Basic academic writing, Markdown and Ulysses

I love Ulysses! Ulysses is excellent and I want to use it as my main writing tool! (Like Odysseus I have tied myself to the mast and thus I am able to resist all temptations by other competing and impressive applications.) But I am getting increasingly annoyed by and worried about the developers’ tendency to offer shiny objects instead of developing Ulysses into the powerful writing tool for serious writing.
I regret very much that there is no forum where my “letter” can be shared and discussed with others. (I have complained about this lack before and want to draw your attention to Scrivener, Mellel, Bookends and Devonthink for example, who are also “small” companies and offer excellent forums and lively essential direct communications with their customers. See also: Forum and Index.) I do not understand why Ulysses needs “proprietary” tagging for markup. I know that there is no unified syntax for Markdown but there is a very wide common use of the same tagging when it comes to the most basic commands. I do not find Ulysses’s modified tagging for footnote, image, video, easier or better. On the contrary. I would prefer as much common markup syntax as possible.
I do not think that it is really so important to have “direct” publishing powers to WordPress, Ghost, Medium, and MicroBlog. Publishing to WordPress is still very rudimentary and I have my doubts about Medium and Microblog as the most important publishing agencies. Publishing to my WordPress site is most simple and straight forward: Copy / paste from the sheet into the New Posts or Projects I want to create. (As I am using Divi the existing setup for publishing to WordPress in Ulysses would be of no help anyway.) The point is: Like with markup syntax, there is no need to make things “easier” by creating “direct” strategies which run quickly into problems. Just explain the most straight-forward workflow or procedure and everybody will be surprises how easy this goes. There is, in my opinion, the danger that Ulysses tries to cater for the big public and offers what I see as “gimmicks” instead of concentrating fully on fixing everything in the machine room. It might be that everything is already in perfect shape and I just need some help and clarification. I am happy to receive that.
Having voiced my global grievances with Ulysses, here now comes my specific need for help when writing “academic” texts in Ulysses.
At the start, the situation was confusing for me, to say the least, and I needed a considerable time fiddling with all the options to arrive at what feels now a good way of doing it. It might not be how Ulysses intends it.

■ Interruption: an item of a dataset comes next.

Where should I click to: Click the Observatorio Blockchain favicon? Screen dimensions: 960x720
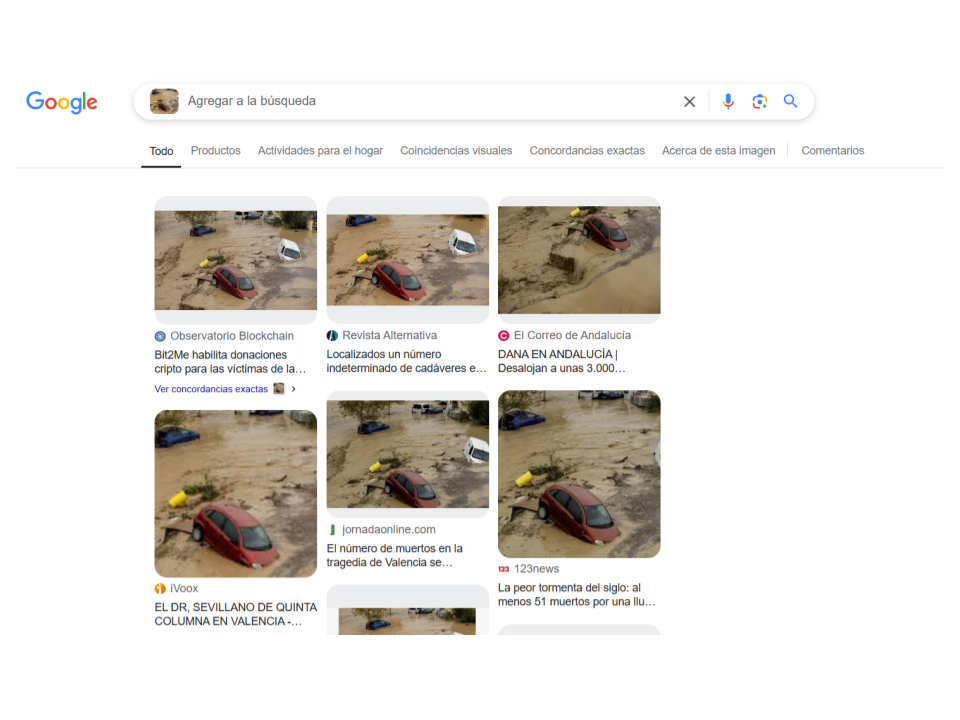click(x=160, y=336)
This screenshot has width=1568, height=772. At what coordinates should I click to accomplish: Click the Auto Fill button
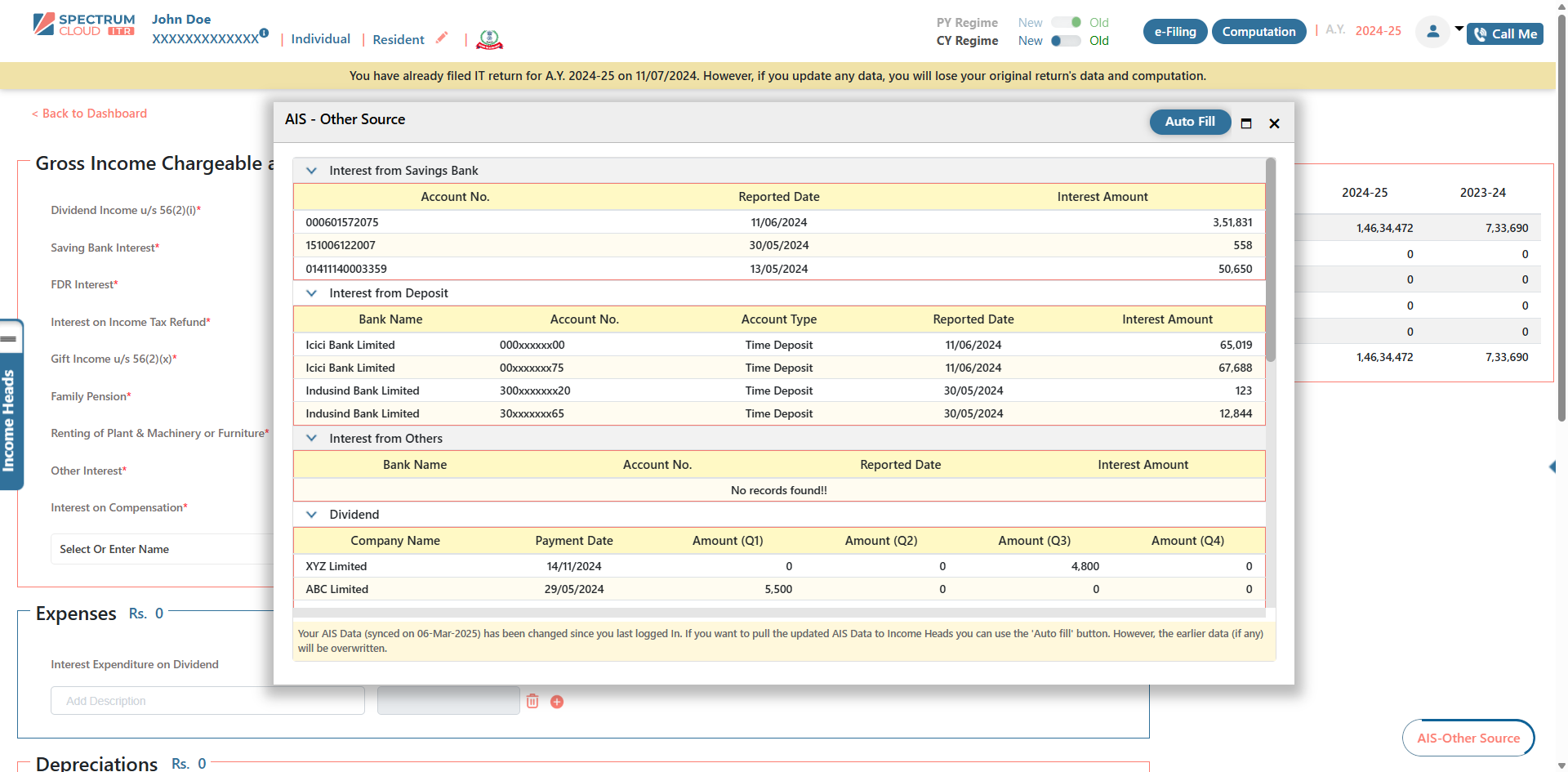tap(1189, 122)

Here is my setup for basic academic writing. I use Ulysses, Bookends and Mellel. This combo feels best for me, and I have tried almost all the other options.

1. I have changed citation tags in Ulysses – Preferences – Markup to \{} .
2. Mellel is selected in Bookends as word processor: “Bookends – Preferences – General – Word processor”.
3. In the Ulysses text I place the pointer where the citation should be.
4. In the Ulysses menu “Markup” picking “citation” places one citation bracket \{ in the text.
5. In Bookends I copy the relevant citation and paste it right after the citation tag in the Ulysses text. The citation from Bookends starts now with 2 citations tags \{{ and ends with one \}.
6. In the Ulysses text a second closing tag \} is now needed – kind of closing the citation command. At least this is the procedure which works for me. IMPORTANT: This closing tag is generated by option-9 on the keyboard. It cannot come from the Ulysses menu.
7. Export this document as “Text Rich Text”.
8. Open this document with Mellel.
9. In Mellel chose “Edit – Bibliography – Convert Text to Citations”,
10. In Mellel chose “Edit – Bibliography – Scan Document”.
This is the way how it works for me now. I bit clumsy and perhaps not what Ulysses has intended.
I am looking forward to your enlightenment. Ulysses can easily be the best writing app for everybody, beginners and pros. But please go for the pros. Everybody else will benefit.